(Source document)
- Church: Catholic Church
- Archdiocese: Archdiocese of Goa
- In office: 1605–1612

Orders
- Consecration: 13 Apr 1608 by Alexeu de Jesu de Meneses

Personal details
- Born: 1555 Elvas, Portugal
- Died: December 30, 1612 (aged 56–57) Goa

= Domingos Torrado =

Roman Catholic prelate (1555–1612)

Domingos Torrado, O.S.A. (1555–1612) was a Roman Catholic prelate who was named as Titular Bishop of Fisicula (1605–1612). He is also known as Domingos Terrado or Domingos da Trinidade.

==Biography==
Domingos Torrado da Trinidade was born in Elvas, Portugal in 1555 and ordained a priest in the Order of Saint Augustine.
He served as vicar general of his congregation.
He traveled to Asia where he founded a convent in Colombo.
On 7 Feb 1605, he was appointed during the papacy of Pope Clement VIII as Titular Bishop of Fiscula and auxiliary Bishop of the Archdiocese of Goa (some sources name him as titular bishop of Salé).
On 13 Apr 1608, he was consecrated bishop by Alexeu de Jesu de Meneses, Archbishop of Goa.

(Data supplied)
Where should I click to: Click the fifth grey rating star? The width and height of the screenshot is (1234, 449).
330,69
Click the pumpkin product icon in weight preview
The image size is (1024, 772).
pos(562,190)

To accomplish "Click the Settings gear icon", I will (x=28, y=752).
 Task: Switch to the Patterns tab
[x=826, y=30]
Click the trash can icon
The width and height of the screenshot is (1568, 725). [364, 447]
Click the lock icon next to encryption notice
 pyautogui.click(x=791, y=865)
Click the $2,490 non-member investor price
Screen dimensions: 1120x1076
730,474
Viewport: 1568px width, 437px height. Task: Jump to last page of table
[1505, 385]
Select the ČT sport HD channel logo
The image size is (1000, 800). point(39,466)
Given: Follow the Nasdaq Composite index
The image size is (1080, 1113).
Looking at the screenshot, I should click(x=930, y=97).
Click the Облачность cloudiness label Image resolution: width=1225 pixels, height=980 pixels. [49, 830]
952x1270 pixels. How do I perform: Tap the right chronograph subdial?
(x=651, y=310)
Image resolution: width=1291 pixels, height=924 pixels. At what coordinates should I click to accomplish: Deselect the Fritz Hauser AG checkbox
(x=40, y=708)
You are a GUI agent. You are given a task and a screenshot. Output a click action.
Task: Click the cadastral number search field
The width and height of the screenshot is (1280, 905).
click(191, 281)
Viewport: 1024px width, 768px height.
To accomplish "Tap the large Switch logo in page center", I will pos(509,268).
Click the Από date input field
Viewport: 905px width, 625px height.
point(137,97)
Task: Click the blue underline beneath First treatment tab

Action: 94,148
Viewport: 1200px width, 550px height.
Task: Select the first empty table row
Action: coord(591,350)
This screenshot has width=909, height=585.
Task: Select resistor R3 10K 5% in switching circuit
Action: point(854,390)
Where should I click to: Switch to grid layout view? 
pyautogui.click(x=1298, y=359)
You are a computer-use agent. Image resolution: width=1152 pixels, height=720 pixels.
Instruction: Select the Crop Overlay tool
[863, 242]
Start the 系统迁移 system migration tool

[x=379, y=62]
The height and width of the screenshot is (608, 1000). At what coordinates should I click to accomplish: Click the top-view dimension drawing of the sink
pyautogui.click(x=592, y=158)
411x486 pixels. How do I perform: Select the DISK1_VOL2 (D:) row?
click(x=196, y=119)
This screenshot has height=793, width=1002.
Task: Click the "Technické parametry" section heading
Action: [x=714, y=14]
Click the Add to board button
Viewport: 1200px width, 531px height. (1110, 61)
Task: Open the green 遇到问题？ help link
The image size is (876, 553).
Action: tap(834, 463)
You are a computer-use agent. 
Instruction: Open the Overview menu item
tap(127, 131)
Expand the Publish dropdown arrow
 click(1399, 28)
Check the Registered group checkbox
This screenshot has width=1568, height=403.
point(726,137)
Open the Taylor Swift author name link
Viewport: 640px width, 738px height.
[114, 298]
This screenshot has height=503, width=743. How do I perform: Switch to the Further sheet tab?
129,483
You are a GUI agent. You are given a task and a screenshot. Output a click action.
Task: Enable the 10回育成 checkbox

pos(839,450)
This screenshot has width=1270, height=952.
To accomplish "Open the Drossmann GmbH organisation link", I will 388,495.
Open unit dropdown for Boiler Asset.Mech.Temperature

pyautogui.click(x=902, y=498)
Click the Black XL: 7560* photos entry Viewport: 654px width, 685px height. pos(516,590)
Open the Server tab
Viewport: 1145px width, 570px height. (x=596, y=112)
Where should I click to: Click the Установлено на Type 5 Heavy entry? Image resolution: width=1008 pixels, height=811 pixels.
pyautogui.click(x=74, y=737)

(Tasks to carry out)
**1.** Answer the following from the biography of Domingos Torrado.
(a) In which town was he born?
(b) In which city did he found a convent?
(c) Who consecrated him as bishop, and on what date?
**2.** Recast the paragraph of the biography of Domingos Torrado beginning "Domingos Torrado da Trinidade was born" as a bulleted list that keeps its main facts.
**3.** Extend the biography of Domingos Torrado with one further paragraph that follows on from its final sentence.
The listing has no connection to the biography of Domingos Torrado.

(Outputs in order)
**1.**
(a) Elvas, Portugal
(b) Colombo
(c) Alexeu de Jesu de Meneses, Archbishop of Goa, on 13 Apr 1608

**2.**
- Born in Elvas, Portugal, in 1555
- Ordained a priest in the Order of Saint Augustine
- Served as vicar general of his congregation
- Traveled to Asia and founded a convent in Colombo
- Appointed on 7 Feb 1605, during the papacy of Pope Clement VIII, as Titular Bishop of Fiscula and auxiliary Bishop of the Archdiocese of Goa (some sources name him titular bishop of Salé)
- Consecrated bishop on 13 Apr 1608 by Alexeu de Jesu de Meneses, Archbishop of Goa

**3.**
In 1610, de Meneses returned to Europe and Torrado served as administrator of the Archdiocese.
On 21 January 1612, Pope Paul V separated the east coast of Africa (from the Cape of Guardafui in the north to the Cape of Good Hope in the south) from the territory of the Archdiocese of Goa creating a separate ecclesiastical territory (prelature nullius) and named Torrado as the first Administrator of the Prelature of Mozambique.
He never succeeded as Administrator of Mozambique as he died on 30 Dec 1612 in Goa.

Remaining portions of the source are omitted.